Detection and Evaluation of Matrix Metalloproteinases Involved in Cruciate Ligament Disease in Dogs Using Multiplex Bead Technology

Authors
Lee A. Breshears 1 , DVM, PhD, Diplomate ACVS, James L. Cook 1 , DVM, PhD, Diplomate ACVS, Aaron M. Stoker 1 , MS, PhD, and Derek B. Fox 1 , DVM, PhD, Diplomate ACVS
Date
April 2010
Journal
Veterinary Surgery
Volume
39
Number
3
Pages
306-314

ABSTRACT
Objective: To measure matrix metalloproteinases (MMPs) suspected to be involved in the initiation or progression of osteoarthritis (OA) in cranial cruciate ligament (CCL) explant culture media using multiplex bead technology.
Study Design: In vitro experimental study.
Animals: Adult dogs with (n=10) and without (n=10) CCL deficiency.
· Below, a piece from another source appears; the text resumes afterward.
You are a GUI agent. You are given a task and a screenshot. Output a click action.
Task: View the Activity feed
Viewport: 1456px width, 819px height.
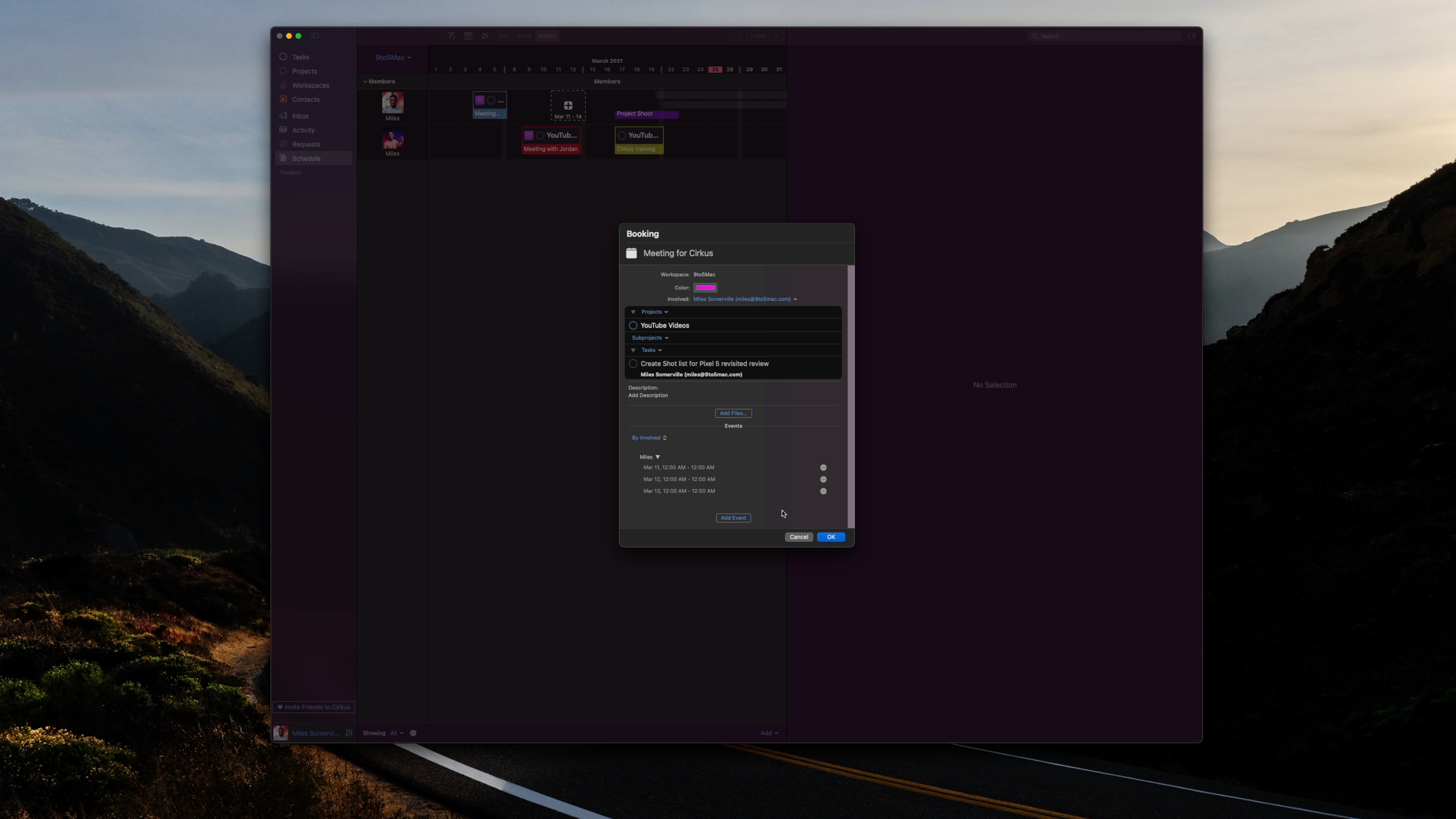point(303,130)
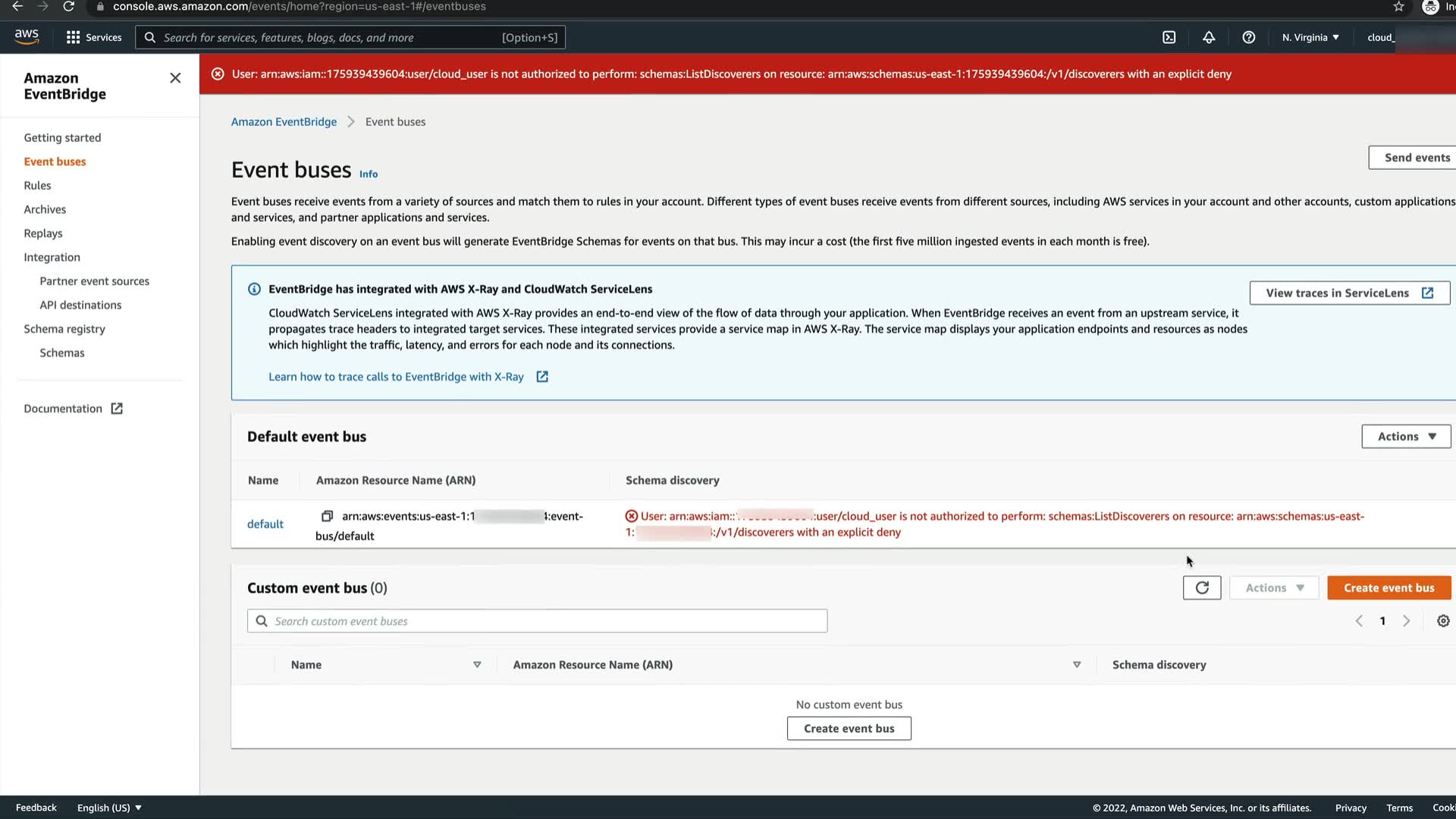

Methods: Based on clinical, radiographic, and gross evidence of CCL deficiency, excised CCL were classified as normal and intact (n=10) or partially torn (n=10). The ligament was excised and immediately placed in tissue culture. Culture media were sampled and replaced on days 3 and 6. MMP-1, 2, 3, 9, and 13 were quantified in explant media using a multiplexing machine that uses flow cytometry, microspheres, spectral dyes, lasers, digital signal processing, and traditional chemistry. MMP concentrations were determined using a standard curve constructed from the serial dilution of positive controls. Media MMP concentrations comparing the type of ligament and the time frame were analyzed using a Mann–Whitney rank sum test.
Results: Media exposed to intact ligaments had >3 times the amount of MMP-2 than for partially torn ligaments on day 6 (P=.006). Media exposed to intact ligaments also had significantly higher levels of MMP-3 than for partially torn ligaments on day 3 (P=.035) and on day 6 (P=.05).
Conclusions: MMP multiplexing is a reliable, cost-effective, efficient, and sample-sparing method of MMP quantification. MMP-2, 3, 9, and 13 are released from CCL explants exposed to culture media and can be detected using multiplex bead technology.
Clinical Relevance: CCL remnants exposed to the intra-articular environment may release degradative enzymes in vivo similar to that demonstrated in this in vitro study. Because MMPs are known to be involved in the initiation and progression of OA, debridement of these remnants as a component of treatment for cruciate disease in dogs deserves consideration.